Periodically Julia disappeared from their huddle each morning to scan the buffet table just minutes before closing. It was a ritual. “When no one was looking she’d stuff dozens of pieces of bacon into her purse,” says Richard Sanford, who came often with his wife. “It would reappear magically at lunch, when she made us bacon, lettuce, and tomato sandwiches.” This happened practically every day. “She lived off that bacon,” recalls Eric Spivey, “until Stephanie eventually banned it from her diet.”
More and more, Stephanie had to keep an eye on Julia, who was beginning to feel the weight of her years. Age was catching up with her. She had turned ninety in 2002, and with it came the breakdowns and repairs that bedevil an old chassis. In November, she developed another knee infection that put her in the hospital, this time with grave concern. “It was worse than the last time,” Stephanie said, “and at her age it was almost too much to bear.”
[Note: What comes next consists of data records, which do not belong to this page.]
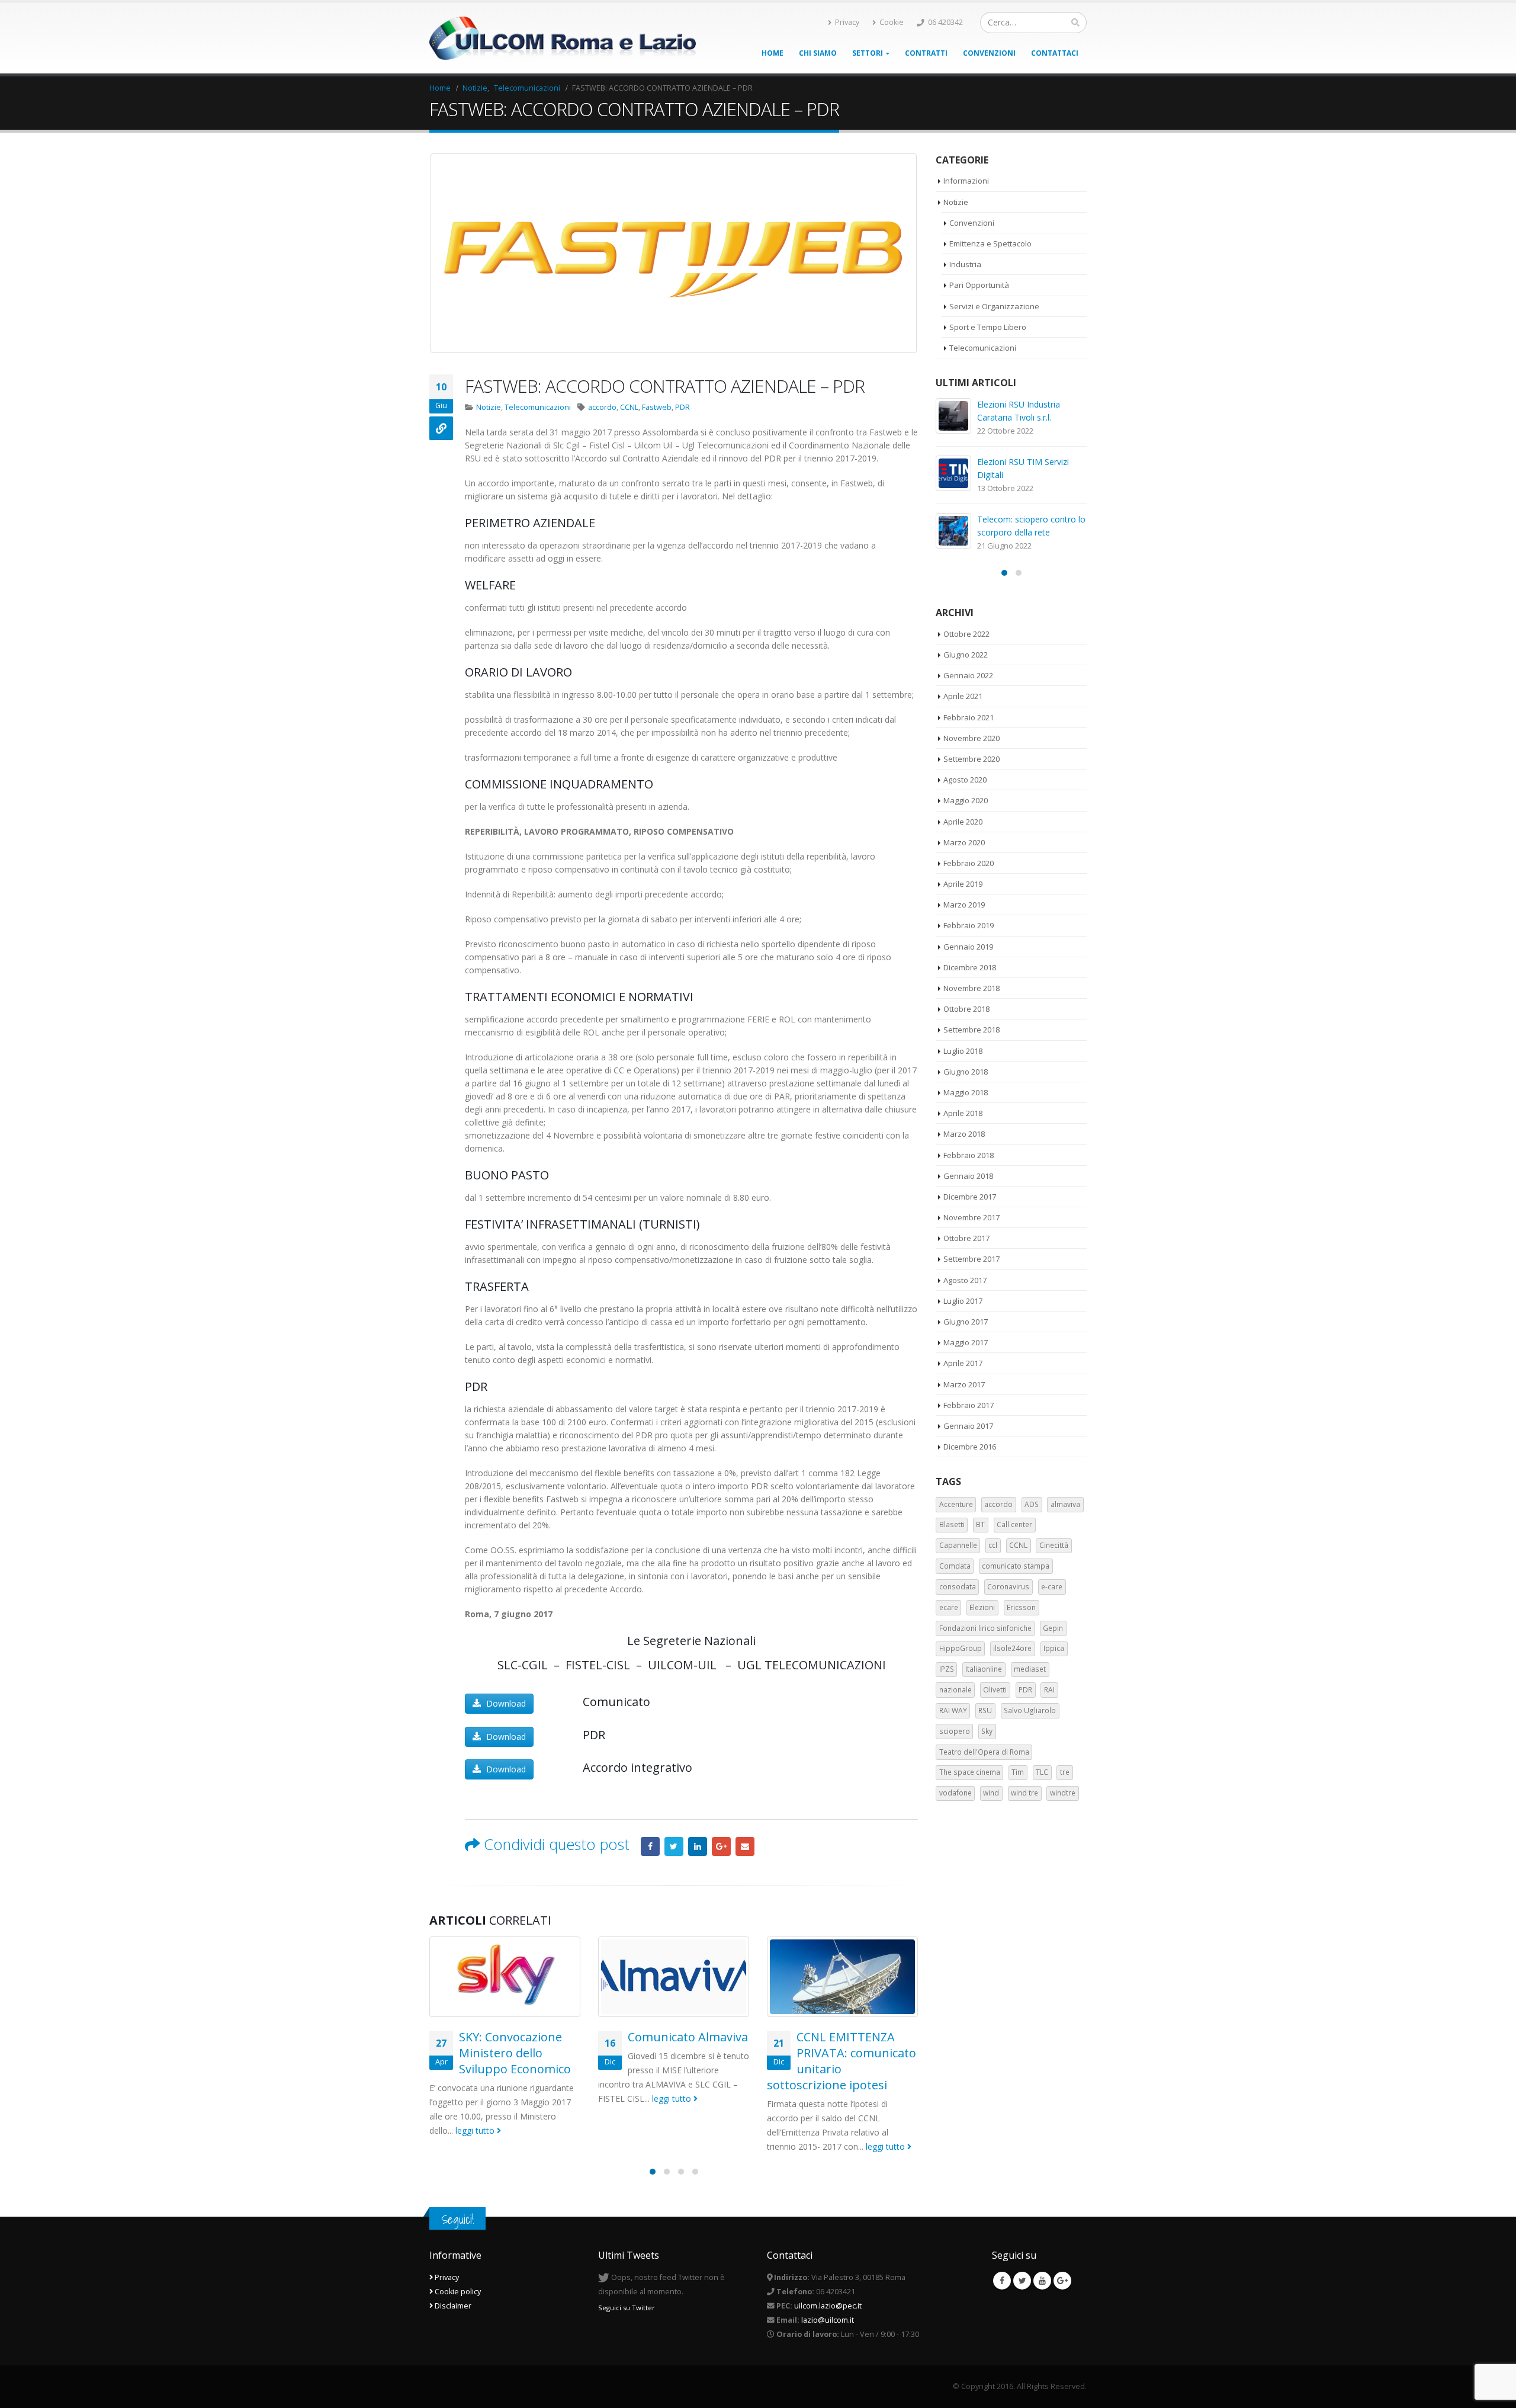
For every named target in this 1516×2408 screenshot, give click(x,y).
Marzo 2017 (964, 1384)
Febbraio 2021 (968, 717)
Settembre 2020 (971, 758)
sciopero (954, 1731)
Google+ (721, 1846)
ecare (948, 1607)
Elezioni (982, 1607)
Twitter (673, 1846)
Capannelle (958, 1545)
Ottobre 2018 (966, 1008)
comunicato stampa (1015, 1566)
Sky (987, 1731)
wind (991, 1793)
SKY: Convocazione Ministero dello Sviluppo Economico (515, 2053)
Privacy (847, 22)
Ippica (1053, 1648)
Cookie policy (457, 2292)
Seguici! (457, 2219)
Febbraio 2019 (968, 925)
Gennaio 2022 (968, 675)
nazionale (955, 1690)
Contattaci (1054, 53)
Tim (1017, 1772)
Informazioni (966, 180)
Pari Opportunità (979, 285)
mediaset (1030, 1669)
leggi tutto (476, 2130)
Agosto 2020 (965, 779)
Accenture (956, 1504)
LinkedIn (697, 1846)
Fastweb (657, 407)
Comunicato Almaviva (688, 2037)
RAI (1049, 1690)
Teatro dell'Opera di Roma (984, 1752)
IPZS (946, 1669)
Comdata (955, 1566)
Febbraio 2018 (968, 1155)
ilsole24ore (1012, 1648)
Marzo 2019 (964, 904)
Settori (867, 53)
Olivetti (995, 1690)
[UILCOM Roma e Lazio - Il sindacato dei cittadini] (562, 38)
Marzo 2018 (964, 1133)
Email (744, 1846)
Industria (965, 264)
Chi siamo (818, 53)
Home (772, 53)
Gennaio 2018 (968, 1176)
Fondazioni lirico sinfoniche (985, 1628)
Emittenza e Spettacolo (990, 243)
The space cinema (969, 1772)
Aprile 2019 (962, 883)
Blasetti (952, 1524)
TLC (1042, 1772)
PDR (682, 407)
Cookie (891, 22)
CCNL (629, 407)
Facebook (650, 1846)
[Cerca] (1075, 22)
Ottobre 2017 (966, 1238)
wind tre (1024, 1793)
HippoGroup (960, 1648)
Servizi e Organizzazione (994, 306)
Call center (1014, 1524)
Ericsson (1021, 1607)
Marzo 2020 (964, 842)
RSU (985, 1710)
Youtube (1042, 2281)
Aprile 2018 (962, 1113)
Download (505, 1703)
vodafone (955, 1793)
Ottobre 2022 (966, 634)
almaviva (1065, 1504)
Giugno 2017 (965, 1321)
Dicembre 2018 (969, 967)
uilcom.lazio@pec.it (828, 2306)
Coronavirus (1008, 1587)
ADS (1031, 1504)
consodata (957, 1587)
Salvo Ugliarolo (1030, 1710)
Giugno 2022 (965, 654)
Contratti (926, 53)
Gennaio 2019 (968, 946)
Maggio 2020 (965, 800)
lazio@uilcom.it (827, 2320)
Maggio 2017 (965, 1342)
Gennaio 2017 (968, 1426)
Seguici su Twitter (626, 2307)
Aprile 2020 (962, 821)
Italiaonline (983, 1669)
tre (1064, 1772)
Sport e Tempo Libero (987, 327)
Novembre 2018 (971, 988)
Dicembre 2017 (969, 1196)
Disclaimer (452, 2306)
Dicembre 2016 (969, 1446)
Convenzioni (989, 53)
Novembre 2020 (971, 738)
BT (980, 1524)
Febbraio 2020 (968, 863)
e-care (1051, 1587)
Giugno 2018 (965, 1071)
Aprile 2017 (962, 1363)
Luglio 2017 (962, 1301)
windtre (1062, 1793)
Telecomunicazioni (538, 407)
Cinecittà (1053, 1545)
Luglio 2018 (962, 1051)
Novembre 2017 (971, 1217)
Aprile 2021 (962, 696)
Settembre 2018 (971, 1029)
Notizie (488, 407)
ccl (992, 1545)
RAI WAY (953, 1710)
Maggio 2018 (965, 1092)
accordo (602, 407)
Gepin (1053, 1628)
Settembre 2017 (971, 1258)
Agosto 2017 (965, 1280)
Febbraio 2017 (968, 1405)
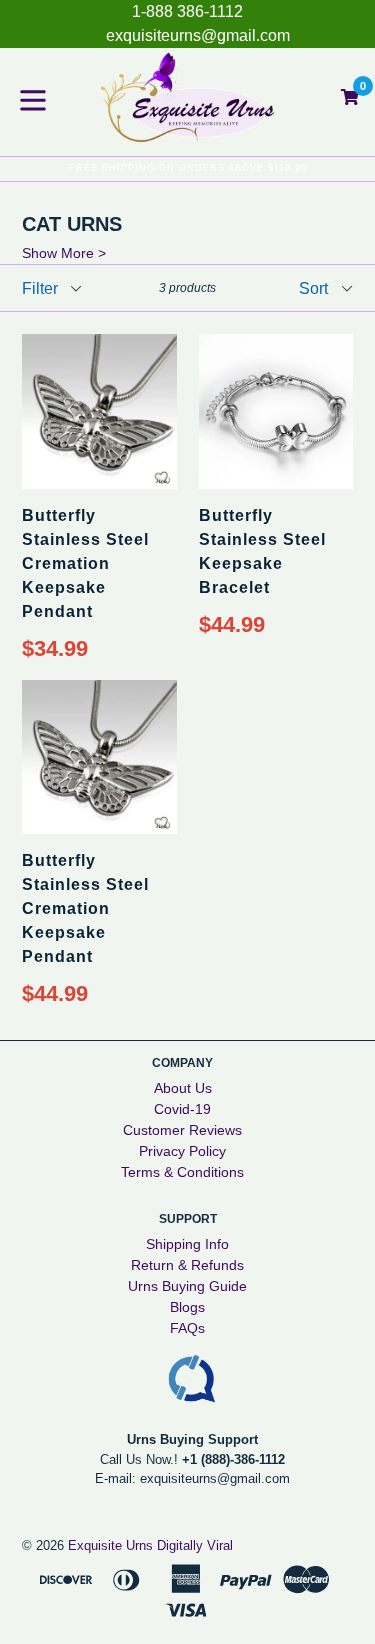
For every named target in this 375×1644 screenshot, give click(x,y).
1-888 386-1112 (187, 11)
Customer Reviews (182, 1130)
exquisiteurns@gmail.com (198, 35)
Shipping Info (187, 1244)
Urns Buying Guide (187, 1286)
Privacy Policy (182, 1151)
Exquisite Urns (110, 1545)
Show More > (64, 253)
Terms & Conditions (182, 1172)
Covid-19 (182, 1109)
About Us (183, 1088)
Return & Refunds (187, 1265)
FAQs (187, 1328)
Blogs (187, 1307)
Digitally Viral (195, 1545)
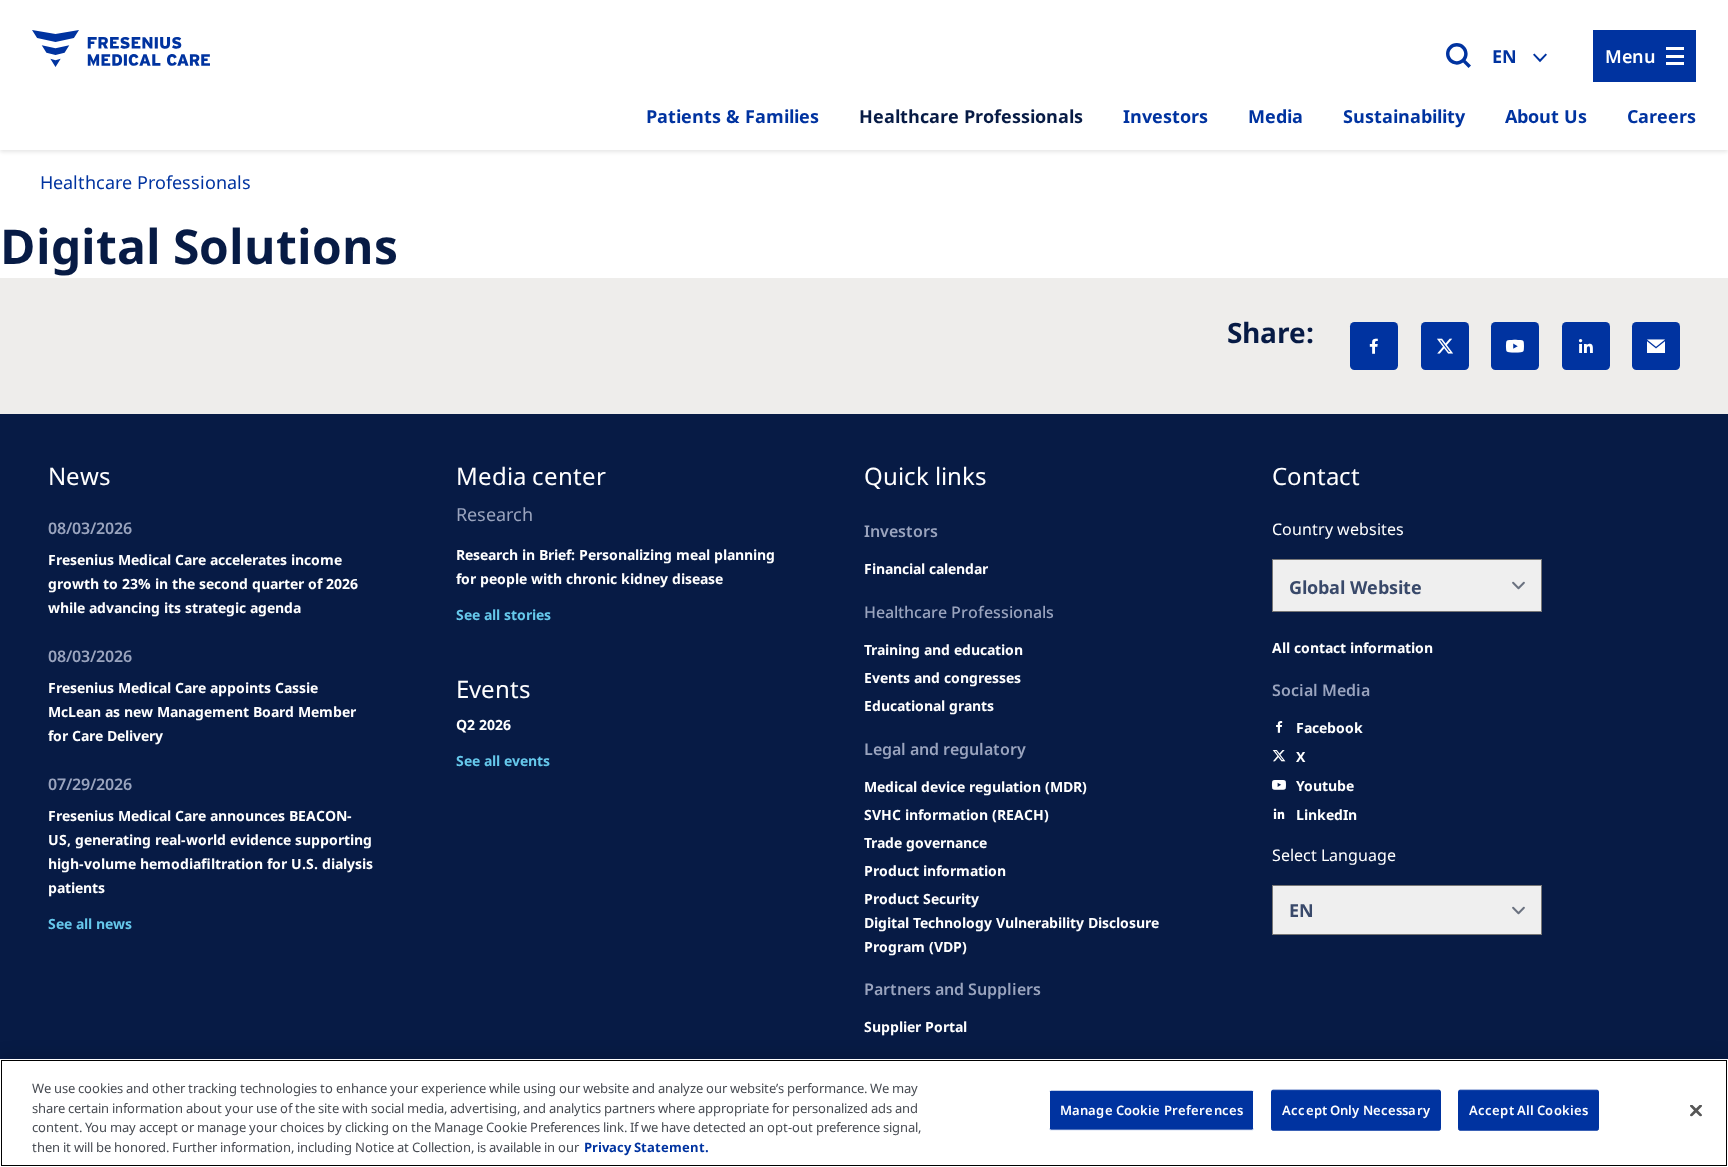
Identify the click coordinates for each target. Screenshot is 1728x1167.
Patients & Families (732, 116)
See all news (90, 923)
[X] (1445, 346)
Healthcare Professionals (971, 116)
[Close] (1696, 1110)
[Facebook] (1374, 346)
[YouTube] (1515, 346)
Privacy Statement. (646, 1146)
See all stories (503, 614)
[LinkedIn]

“Julia was in horrible pain,” recalls Thekla Sanford, who came to help out during the crisis. “The infection was deep; they couldn’t get rid of it. We all worried that she wouldn’t make it through.” Julia stopped responding to the medication and refused extreme procedures. Eventually, the doctors took her kneecap out and let the knee drain before putting everything back together again, and gradually she began to come around, her old self. “I knew Julia was going to recover when she got interested in eating,” says Thekla Sanford. “The problem was, she was living off the Casa’s crappy food. So I brought her an egg salad sandwich and vanilla malt, and she sucked that malt down like there was no tomorrow. Then she made me promise to take her to Lucky’s.”
Getting there, however, wasn’t going to be easy. Her legs were riddled with pain that had confined her to a wheelchair and her diet was being drastically restricted. No more r
ich foods, no tomatoes, no wine—they were out, along with a half-dozen goodies on a list Stephanie kept. “It was a thankless task policing Julia’s eating habits,” Stephanie recalls, “not that Julia ever helped the situation.”
Rebellious as ever, Julia convinced friends to take her out for dinner every chance she could. “She liked to go where she wasn’t supposed to,” says Eric Spivey, one of her frequent companions. “And getting past Stephanie was no easy doing.” Against Stephanie’s wishes, Julia would plead with Spivey to pick her up at the Casa, where Julia would wheel past her jailer, announcing: “We’ll be going! Don’t wait up!”
Stephanie, unable to intervene, watched murderously from the porch as Julia, with much difficulty, was folded into a car by her accomplice. “And don’t let her have any alcohol!” she demanded.
Most nights, they made a beeline for Lucky’s, where Julia was friendly with the sommelier. Richard Sanford remembers meeting her there one night, as she was uncorking a split of champagne. “I knew Julia wasn’t supposed to drink,” he admits, “though I was more worried what Stephanie would do to us if she found out.” He’d already told the maître d’ not to send over the wine list, but somehow a bottle of pinot noir appeared. “She can’t have it!” Sanford objected. But he wasn’t about to try taking wine out of Julia Child’s hands. “She was already pouring, so I just said, ‘Screw it!’ That’s how it went on any given night.”